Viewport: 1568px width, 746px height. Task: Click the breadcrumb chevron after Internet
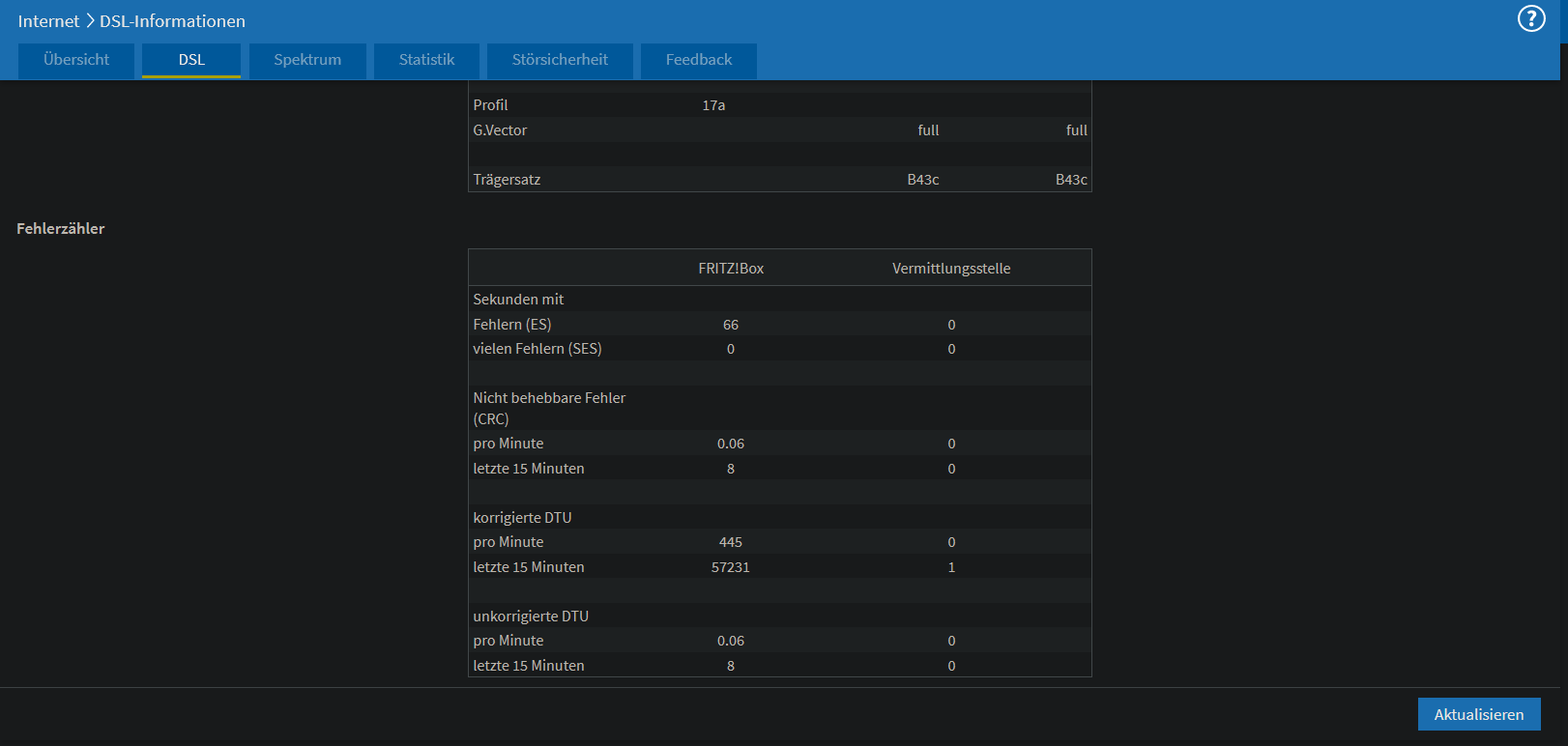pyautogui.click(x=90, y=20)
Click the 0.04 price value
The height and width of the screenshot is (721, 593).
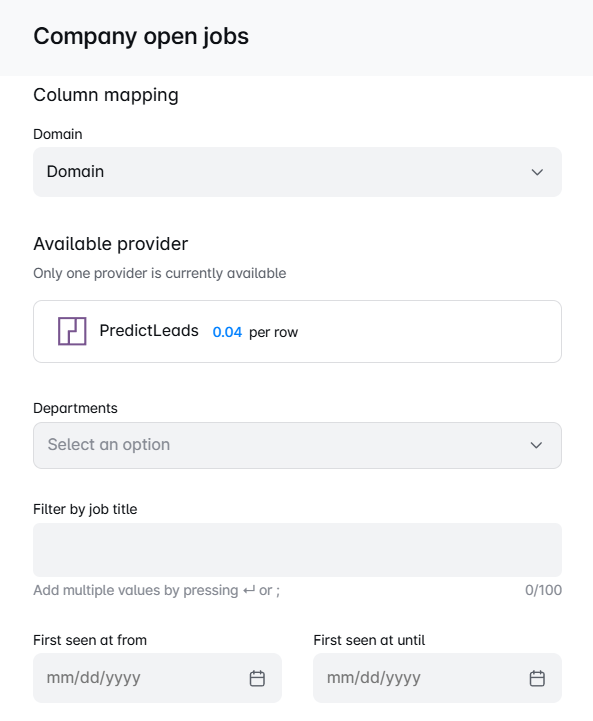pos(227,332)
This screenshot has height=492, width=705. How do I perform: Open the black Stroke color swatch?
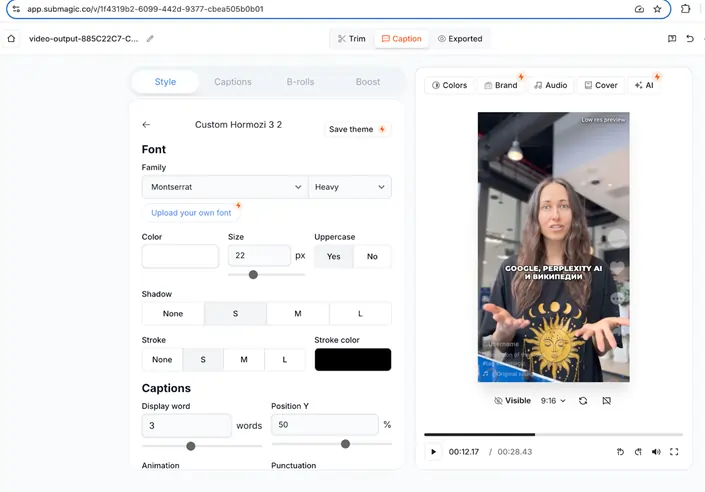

****************************************

- WHAT TO DO: Nothing but the lines from the one containing "The height and" through the last line of the data should appear in the answer, copied exactly, with pictures excluded.

- EXERCISE SOLUTION:
The height and width of the screenshot is (721, 593).
pos(227,332)
This screenshot has height=492, width=705. How do I perform: Open the black Stroke color swatch?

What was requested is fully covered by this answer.